» **EXERCISE PROMPT**
Nothing but the lines from the one with "Cottage kalustesarja (300, 454)" down to the one with "Baxton kalustesarja (299, 293)" should be returned, exactly and with both ends included, from the material below.
======
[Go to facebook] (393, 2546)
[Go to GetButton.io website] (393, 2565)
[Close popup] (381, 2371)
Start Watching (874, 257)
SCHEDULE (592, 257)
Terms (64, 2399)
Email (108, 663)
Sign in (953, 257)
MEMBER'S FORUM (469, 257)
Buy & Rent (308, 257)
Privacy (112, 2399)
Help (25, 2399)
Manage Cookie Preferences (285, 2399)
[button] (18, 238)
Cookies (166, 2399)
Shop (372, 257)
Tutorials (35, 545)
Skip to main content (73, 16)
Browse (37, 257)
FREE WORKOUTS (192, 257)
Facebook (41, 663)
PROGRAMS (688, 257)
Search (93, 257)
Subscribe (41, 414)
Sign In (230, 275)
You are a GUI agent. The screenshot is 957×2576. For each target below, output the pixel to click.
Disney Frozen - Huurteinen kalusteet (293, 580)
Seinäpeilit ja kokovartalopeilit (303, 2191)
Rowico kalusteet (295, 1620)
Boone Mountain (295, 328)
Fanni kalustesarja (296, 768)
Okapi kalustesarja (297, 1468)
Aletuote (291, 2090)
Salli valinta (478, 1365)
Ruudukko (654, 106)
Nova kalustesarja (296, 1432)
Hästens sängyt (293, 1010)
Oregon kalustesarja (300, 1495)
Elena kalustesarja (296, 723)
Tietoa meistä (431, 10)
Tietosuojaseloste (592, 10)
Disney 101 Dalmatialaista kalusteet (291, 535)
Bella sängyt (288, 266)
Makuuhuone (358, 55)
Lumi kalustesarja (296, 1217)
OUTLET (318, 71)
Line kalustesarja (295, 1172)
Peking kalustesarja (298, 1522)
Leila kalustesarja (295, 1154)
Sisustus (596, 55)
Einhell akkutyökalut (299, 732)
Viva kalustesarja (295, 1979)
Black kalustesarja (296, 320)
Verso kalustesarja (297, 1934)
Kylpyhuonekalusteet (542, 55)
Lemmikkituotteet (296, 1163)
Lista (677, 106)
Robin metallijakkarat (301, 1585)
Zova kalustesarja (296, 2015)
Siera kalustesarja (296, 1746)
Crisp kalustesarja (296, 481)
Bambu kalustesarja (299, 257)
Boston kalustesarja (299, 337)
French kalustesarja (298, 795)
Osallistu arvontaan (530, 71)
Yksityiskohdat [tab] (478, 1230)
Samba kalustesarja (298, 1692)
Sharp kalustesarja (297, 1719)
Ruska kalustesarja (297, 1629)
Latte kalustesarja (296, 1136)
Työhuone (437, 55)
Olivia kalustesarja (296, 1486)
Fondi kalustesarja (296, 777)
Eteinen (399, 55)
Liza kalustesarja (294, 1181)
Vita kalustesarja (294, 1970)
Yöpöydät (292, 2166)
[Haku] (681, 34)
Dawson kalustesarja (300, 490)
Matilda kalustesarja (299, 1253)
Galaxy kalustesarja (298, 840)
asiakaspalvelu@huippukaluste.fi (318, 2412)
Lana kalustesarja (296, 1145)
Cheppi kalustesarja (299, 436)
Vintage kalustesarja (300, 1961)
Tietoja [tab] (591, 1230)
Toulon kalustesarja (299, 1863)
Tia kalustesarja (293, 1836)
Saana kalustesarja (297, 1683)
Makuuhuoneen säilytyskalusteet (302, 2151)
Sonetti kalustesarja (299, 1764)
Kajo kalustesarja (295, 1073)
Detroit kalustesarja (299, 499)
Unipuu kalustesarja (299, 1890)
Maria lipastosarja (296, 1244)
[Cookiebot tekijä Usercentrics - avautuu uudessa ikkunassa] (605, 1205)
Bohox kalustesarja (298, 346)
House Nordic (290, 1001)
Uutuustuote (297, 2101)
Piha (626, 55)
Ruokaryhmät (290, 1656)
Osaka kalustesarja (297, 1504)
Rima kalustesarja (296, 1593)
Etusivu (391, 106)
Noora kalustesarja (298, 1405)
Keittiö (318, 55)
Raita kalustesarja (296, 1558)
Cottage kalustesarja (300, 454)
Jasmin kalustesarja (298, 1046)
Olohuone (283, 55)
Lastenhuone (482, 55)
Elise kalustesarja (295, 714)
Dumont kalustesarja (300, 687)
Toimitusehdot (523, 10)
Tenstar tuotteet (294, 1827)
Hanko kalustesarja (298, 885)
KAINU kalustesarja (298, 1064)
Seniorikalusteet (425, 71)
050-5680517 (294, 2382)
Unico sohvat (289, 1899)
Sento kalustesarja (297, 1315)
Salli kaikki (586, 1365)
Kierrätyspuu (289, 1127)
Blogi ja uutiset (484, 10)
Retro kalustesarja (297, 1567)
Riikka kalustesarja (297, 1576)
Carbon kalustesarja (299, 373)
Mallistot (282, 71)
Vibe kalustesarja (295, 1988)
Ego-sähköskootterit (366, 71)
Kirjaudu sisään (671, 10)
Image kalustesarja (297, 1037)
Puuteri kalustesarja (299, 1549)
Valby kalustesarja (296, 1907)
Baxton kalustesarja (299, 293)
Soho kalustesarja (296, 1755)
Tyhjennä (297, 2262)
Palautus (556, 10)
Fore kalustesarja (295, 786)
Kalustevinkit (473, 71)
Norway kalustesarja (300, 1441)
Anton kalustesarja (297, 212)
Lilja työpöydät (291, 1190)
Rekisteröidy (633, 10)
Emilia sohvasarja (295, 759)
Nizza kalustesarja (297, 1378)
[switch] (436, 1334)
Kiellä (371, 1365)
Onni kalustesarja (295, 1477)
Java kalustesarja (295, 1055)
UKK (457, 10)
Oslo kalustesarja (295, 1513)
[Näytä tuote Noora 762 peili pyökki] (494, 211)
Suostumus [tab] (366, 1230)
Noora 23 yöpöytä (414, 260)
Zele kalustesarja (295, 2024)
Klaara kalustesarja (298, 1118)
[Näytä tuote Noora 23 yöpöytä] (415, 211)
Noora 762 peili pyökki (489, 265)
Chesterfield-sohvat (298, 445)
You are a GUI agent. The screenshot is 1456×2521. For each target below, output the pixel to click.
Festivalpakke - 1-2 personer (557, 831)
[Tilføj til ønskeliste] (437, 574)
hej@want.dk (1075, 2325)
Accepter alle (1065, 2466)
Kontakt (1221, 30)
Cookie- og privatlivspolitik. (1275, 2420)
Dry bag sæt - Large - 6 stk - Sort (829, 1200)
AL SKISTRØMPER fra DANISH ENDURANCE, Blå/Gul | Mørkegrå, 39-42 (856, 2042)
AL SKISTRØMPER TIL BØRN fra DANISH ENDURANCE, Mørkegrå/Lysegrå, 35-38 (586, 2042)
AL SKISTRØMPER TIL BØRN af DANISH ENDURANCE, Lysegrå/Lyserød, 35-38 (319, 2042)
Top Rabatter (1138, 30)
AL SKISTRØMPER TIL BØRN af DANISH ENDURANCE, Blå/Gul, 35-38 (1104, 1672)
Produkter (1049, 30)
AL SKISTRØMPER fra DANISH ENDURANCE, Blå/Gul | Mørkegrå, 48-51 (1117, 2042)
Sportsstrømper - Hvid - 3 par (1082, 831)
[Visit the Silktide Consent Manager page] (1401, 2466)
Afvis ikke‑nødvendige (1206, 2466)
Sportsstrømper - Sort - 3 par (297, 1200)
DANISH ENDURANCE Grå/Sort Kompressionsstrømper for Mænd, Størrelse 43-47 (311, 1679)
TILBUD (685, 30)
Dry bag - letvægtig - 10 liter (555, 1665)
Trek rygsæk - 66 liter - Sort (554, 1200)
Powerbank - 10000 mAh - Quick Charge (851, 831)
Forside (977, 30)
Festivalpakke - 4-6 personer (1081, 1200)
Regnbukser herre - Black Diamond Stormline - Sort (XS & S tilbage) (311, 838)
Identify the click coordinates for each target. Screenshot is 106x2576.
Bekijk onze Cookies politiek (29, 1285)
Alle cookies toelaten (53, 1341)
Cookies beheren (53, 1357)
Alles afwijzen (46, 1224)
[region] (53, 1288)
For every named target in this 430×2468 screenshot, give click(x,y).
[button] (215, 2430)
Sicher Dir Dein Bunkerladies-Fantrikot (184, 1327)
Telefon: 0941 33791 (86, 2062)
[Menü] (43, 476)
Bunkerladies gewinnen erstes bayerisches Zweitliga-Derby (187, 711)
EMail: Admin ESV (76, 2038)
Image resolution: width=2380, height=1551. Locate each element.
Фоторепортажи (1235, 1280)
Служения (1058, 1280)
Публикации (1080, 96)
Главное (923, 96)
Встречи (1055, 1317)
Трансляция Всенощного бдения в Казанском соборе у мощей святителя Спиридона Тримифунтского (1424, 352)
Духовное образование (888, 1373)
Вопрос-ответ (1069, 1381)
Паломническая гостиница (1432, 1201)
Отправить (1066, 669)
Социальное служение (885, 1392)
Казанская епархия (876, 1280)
======
» **TASK RESPONSE**
Cottage kalustesarja (300, 454)
Jasmin kalustesarja (298, 1046)
Olohuone (283, 55)
Lastenhuone (482, 55)
Elise kalustesarja (295, 714)
Dumont kalustesarja (300, 687)
Toimitusehdot (523, 10)
Tenstar tuotteet (294, 1827)
Hanko kalustesarja (298, 885)
KAINU kalustesarja (298, 1064)
Seniorikalusteet (425, 71)
050-5680517 (294, 2382)
Unico sohvat (289, 1899)
Sento kalustesarja (297, 1315)
Salli kaikki (586, 1365)
Kierrätyspuu (289, 1127)
Blogi ja uutiset (484, 10)
Retro kalustesarja (297, 1567)
Riikka kalustesarja (297, 1576)
Carbon kalustesarja (299, 373)
Mallistot (282, 71)
Vibe kalustesarja (295, 1988)
Ego-sähköskootterit (366, 71)
Kirjaudu sisään (671, 10)
Image kalustesarja (297, 1037)
Puuteri kalustesarja (299, 1549)
Valby kalustesarja (296, 1907)
Baxton kalustesarja (299, 293)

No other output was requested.